I am afraid to be home alone in a big city.

I have always pretending that I could cope with the fact to live in this big city, Kuala Lumpur.

Along this one year of survivorship here,  I had made myself more alert with the surrounding- holding my bag tight, walking very fast, wearing dull and old clothes and etc. As sometimes I came back quite late at night because of my work. The street going back home is a bit dark and infamous for high crime rate (nowabdays, more people are walking back and thanks to police officers to patroling the area at every interval hour).

That was the everynight fear that I have to overcome while on the way back home. Sometimes, I felt and wished there would be someone to call and assure my safety. Used to have one, who told me to turn down the overnight for the sake of my security...but it was just a history.

At home, as I was renting a room, and staying alone at the whole unit.

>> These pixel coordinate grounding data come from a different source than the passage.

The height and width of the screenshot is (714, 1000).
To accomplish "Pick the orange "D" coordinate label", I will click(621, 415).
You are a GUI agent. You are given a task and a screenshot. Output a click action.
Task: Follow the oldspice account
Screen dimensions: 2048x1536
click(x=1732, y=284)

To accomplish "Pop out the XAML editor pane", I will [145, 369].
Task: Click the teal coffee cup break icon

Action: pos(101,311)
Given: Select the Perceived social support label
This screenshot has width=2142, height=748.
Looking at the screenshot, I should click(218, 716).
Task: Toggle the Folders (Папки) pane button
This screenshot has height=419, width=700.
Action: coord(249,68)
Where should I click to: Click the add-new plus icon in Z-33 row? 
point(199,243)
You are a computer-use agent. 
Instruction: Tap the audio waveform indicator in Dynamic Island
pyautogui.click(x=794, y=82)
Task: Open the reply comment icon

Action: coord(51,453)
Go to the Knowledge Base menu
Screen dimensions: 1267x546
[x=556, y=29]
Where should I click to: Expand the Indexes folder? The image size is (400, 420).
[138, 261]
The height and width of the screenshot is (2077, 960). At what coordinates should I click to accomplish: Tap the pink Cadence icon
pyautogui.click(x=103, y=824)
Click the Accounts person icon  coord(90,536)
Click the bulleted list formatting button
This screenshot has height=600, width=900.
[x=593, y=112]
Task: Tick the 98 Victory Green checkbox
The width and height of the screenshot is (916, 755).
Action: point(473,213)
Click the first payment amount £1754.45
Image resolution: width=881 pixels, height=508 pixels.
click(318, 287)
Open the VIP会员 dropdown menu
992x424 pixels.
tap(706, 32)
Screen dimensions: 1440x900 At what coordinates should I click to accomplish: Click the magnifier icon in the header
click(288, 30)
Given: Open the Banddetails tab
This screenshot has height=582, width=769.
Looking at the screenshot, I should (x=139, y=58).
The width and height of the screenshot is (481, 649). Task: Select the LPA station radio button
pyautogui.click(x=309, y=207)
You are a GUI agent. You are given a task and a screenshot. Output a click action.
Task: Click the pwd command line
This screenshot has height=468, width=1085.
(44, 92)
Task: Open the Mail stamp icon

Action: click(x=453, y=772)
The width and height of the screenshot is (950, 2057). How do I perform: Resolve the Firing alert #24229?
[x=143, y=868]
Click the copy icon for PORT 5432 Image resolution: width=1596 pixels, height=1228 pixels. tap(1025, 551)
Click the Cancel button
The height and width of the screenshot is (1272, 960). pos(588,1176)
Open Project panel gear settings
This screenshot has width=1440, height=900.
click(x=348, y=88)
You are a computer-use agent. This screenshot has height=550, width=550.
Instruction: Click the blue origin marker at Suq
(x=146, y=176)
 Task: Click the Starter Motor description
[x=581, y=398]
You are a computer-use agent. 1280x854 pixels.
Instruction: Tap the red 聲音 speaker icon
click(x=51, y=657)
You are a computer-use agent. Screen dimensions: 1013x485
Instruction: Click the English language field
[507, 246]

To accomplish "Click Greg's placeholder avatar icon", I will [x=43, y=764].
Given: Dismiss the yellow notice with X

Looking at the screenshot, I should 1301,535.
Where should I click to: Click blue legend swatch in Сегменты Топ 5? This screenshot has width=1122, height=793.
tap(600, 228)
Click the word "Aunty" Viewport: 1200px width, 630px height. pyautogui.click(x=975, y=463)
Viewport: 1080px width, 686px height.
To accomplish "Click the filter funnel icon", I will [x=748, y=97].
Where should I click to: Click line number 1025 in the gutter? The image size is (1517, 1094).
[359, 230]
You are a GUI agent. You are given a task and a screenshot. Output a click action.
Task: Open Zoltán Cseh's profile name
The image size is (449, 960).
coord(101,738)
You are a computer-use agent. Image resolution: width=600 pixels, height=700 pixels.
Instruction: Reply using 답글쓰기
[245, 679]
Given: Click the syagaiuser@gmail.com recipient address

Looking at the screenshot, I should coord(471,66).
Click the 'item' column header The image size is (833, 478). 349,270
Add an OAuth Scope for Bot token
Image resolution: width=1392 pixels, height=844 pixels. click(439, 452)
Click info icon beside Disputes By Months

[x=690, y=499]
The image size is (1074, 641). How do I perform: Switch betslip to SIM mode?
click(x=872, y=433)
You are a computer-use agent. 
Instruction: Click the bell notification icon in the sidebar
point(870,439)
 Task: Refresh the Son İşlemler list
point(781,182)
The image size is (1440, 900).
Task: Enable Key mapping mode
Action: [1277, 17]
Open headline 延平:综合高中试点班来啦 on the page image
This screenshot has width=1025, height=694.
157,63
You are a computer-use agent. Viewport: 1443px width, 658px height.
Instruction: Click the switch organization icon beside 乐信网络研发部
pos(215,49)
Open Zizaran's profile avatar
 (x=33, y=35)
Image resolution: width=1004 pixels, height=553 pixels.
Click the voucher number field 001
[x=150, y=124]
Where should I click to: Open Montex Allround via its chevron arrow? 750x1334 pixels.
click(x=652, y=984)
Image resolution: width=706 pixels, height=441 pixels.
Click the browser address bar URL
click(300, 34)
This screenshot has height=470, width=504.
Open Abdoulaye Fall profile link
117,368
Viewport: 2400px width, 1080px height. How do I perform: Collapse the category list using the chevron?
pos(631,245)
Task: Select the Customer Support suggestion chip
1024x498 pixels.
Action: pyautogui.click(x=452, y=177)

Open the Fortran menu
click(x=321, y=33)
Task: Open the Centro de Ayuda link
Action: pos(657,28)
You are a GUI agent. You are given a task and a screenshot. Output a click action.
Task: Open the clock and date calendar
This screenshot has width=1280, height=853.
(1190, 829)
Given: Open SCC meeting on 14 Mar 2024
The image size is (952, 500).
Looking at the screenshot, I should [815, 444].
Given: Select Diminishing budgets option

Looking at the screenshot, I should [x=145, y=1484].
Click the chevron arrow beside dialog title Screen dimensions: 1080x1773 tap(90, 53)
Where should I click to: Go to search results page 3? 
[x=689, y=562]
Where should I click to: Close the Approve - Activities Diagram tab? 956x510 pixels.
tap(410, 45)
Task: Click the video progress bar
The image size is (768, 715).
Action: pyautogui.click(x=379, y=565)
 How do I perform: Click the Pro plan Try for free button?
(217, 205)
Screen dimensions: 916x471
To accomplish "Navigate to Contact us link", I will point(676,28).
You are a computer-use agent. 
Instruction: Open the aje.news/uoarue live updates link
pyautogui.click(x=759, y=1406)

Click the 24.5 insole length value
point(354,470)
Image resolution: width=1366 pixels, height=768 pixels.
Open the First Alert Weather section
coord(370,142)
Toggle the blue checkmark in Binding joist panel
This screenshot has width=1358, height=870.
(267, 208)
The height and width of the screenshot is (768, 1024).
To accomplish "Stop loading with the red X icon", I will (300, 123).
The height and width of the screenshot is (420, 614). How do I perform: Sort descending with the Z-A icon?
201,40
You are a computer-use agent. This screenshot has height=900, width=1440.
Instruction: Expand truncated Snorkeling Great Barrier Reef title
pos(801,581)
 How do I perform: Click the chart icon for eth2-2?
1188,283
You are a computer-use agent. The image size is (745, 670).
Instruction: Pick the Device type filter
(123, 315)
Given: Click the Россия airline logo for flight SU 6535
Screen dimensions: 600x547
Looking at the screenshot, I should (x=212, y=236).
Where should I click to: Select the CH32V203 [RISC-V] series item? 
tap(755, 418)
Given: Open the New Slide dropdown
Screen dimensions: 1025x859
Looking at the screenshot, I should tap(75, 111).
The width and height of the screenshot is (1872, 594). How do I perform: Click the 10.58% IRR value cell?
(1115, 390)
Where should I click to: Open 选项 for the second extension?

Occassionally, I would scared of noises like door-knocking, things dropping and etc as I thought it could be someone trying to break-in that place.  As a defense (or being paranoid), I put a scissors under my bed.

The fear is intensified when recently the New Straits Times highlighted series but unrelated cases on murder of single ladies who is staying alone at home. I was thinking those cases might involve a psychopathic.

I remember I got sick very frequent during my University life which I believe is due to psychological matter-homesick and culture shock.  But, I was lucky as the hospital university is within walking distance from the hostel. Plus, I had seniors who were doctor/nurse-to-be around me.

And it was totally different at here. My surrounding was unfavorable for me to get sick. Therefore, I began taking Vitaminc C, fruit juices, drink tonnes of water, sleep early, and even had a "First-aid kit" with Panadol, charcoal, anti-gastritic pills, flu and etc.  I even prayed hard so I would not sick and eventually had to get admit in hospital. I really have no one to visit me there.

My other back-up plan was by fostering good relationship with my neighbour by "bribing" them with goodie bags containing food, pendrive, books, others. In case I need emergency help in any aspects...(At this time, I am supposed to go there for BBQ session. But I'm shy, as it's a family get together session).

I also bribed the security guard with the hope they won't disturb me. (I suspect they have keys to every house for "Security: purpose).

Being alone, and have to drive my car everywhere, give me a shiver in the bones, literally. Anything could happen on the road...I have no idea on who can I depend on to save damsel in distress. Until now, I don't know what number to dial for the toll car. Again, I was just praying hard that nothing will happen.

Perhaps asking for transfer back to hometown with family and future husband will make me feel better. Another one week, I hope the final few days here will be fine.